### [Texte cité]
+++

Y’a pas photo
Luxe en bourg
Pied-à-terre lumière. Vous avez aimé le premier épisode*. Vous allez adorer la suite…
« Amener l’art dans les quartiers », ou plus exactement dans les « territoires urbains dans toute leur diversité ». Un vrai credo. Dans une belle envolée, l’adjoint à la culture de Nantes Yannick Guin a dit** tout le bien qu’il pense de sa politique culturelle dans les quartiers. Parmi les actions citées en exemple, figurait en bonne place le travail de Rut Blees Luxemburg, une photographe anglo-allemande en résidence dans la cité Bellevue et auteur d’une œuvre d’art contemporain sur le thème de l’eau.
Pied-à-terre lumière est une œuvre d’art dans un cadre : celui du développement culturel « des territoires » si cher à Yannick Guin, hors des « structures bourgeoises ». En décembre 2001, Nantes-Passion annonçait l’installation du caisson lumineux dans les deux premiers mois de 2002. Un an plus tard, l’image a failli servir de carte de vœux à la communauté urbaine. On y croyait toujours. De retards en aléas, ce pied-à-terre tourne au tel feuilleton de galères qu’on se demande si la notion d’échec n’est pas le vrai thème du travail de l’artiste. Ces problèmes, la dernière Lettre culturelle – l’organe de la mairie qui recense les actions culturelles menées dans les quartiers nantais – les enterre soigneusement.

+++

### [Énoncé rédigé]
D'après le texte cité, pour quelle période Nantes-Passion annonçait-il en décembre 2001 l'installation du caisson lumineux ? Répondez s'il vous plaît en une phrase.

### [Extrait de source]
+++

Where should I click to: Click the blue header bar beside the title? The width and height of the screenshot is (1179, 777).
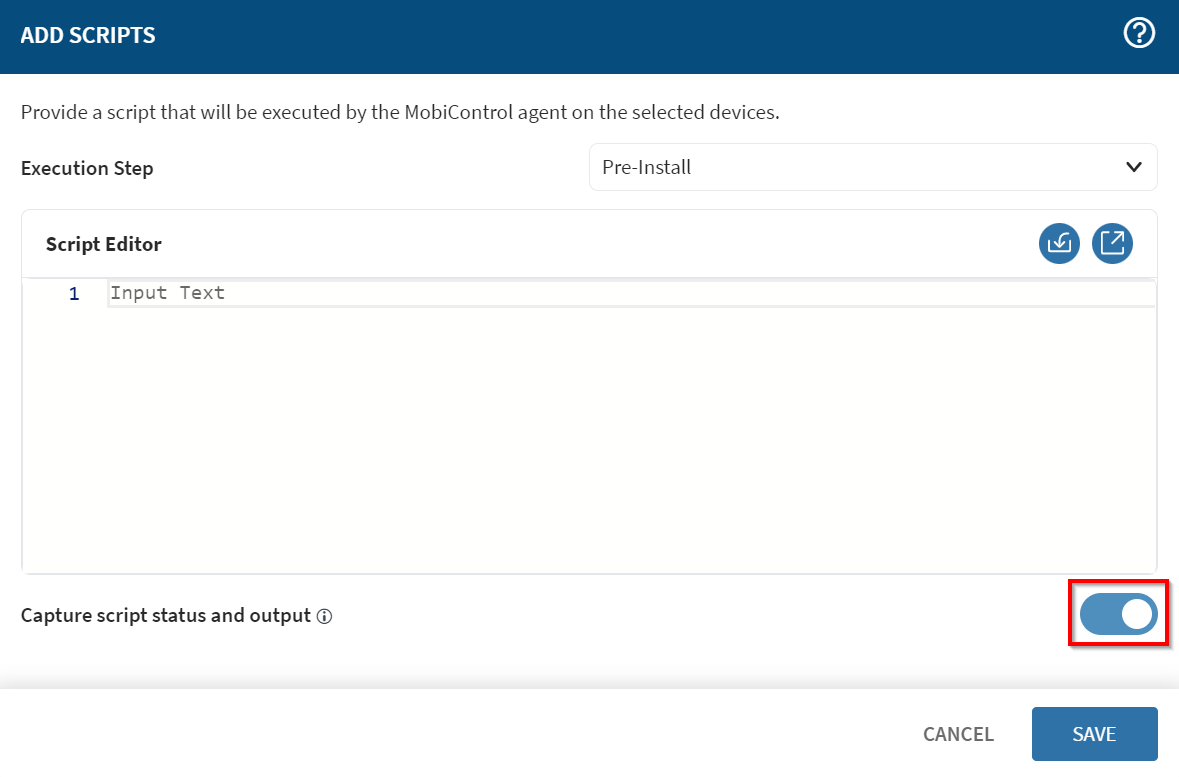pyautogui.click(x=640, y=36)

+++

### [Solution proposée]
Nantes-Passion annonçait l'installation du caisson lumineux pour les deux premiers mois de 2002.